Sphagnum contortum is a species of moss reported in North America and Europe. NatureServe marked its global conservation status as Secure.

==Common names==
In English, it goes by the common names contorted sphagnum, twisted sphagnum moss, and twisted bog-moss.

==Description==
The species is dioicious and sporophyte is rare in this species. S. contortum also has capsules but it is unknown if S. contortum in Great Britain or Ireland have this.

==Distribution and habitat==
It occurs in minerotrophic habitats, riparian areas, peatlands, and rarely in open wet woodlands. It also occurs at moderate to low elevations and is not shade tolerant.

===Distribution===
Sphagnum contortum is frequent in northern and western parts of the British Isles but rare in southern and eastern parts.

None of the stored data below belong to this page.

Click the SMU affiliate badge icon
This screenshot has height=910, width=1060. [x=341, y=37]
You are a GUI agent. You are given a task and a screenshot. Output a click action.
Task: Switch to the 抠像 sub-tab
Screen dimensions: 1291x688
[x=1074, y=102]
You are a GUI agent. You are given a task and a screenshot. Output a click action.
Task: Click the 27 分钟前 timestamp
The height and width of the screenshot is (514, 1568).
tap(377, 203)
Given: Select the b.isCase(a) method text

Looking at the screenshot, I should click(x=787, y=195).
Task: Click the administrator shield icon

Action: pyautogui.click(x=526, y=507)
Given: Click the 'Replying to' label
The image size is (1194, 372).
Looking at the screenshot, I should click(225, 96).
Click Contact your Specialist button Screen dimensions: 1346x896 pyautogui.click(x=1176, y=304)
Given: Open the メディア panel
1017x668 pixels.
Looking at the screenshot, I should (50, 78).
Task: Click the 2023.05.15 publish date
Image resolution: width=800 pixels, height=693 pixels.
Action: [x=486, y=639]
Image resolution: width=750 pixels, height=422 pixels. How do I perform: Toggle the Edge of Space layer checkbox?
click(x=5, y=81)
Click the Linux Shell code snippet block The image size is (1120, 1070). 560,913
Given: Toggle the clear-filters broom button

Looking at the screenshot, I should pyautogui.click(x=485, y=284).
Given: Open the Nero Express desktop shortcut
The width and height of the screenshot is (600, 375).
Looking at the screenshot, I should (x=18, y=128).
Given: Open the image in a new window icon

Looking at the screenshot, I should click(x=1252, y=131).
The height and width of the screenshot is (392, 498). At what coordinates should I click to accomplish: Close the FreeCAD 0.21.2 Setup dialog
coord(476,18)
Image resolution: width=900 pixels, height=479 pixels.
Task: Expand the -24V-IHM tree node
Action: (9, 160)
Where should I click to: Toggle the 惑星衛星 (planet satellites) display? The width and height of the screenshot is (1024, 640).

It also occurs in various parts of the United States. Like in California, it occurs in the north-western parts of the state even in the Klamath Mountains. NatureServe lists it as critically imperiled in States like Washington, New Jersey, Pennsylvania, Virginia, North Carolina, and Montana (it only occurs in Flathead County).

In Canada, S. contortum is widely spread out through the province of Quebec where it is listed as apparently secure by NatureServe. But it is listed as vulnerable in other provinces like Alberta, British Columbia, and Ontario.

It also occurs in other countries like Bulgaria or Turkey, and the Czech Republic.

==Response to herbicide exposure==
In a study of the effect of the herbicide Asulam on moss growth, Sphagnum contortum was shown to be the second most sensitive to the herbicide out of the 18 species tested. The study concluded that it was sensitive to Asulam exposure.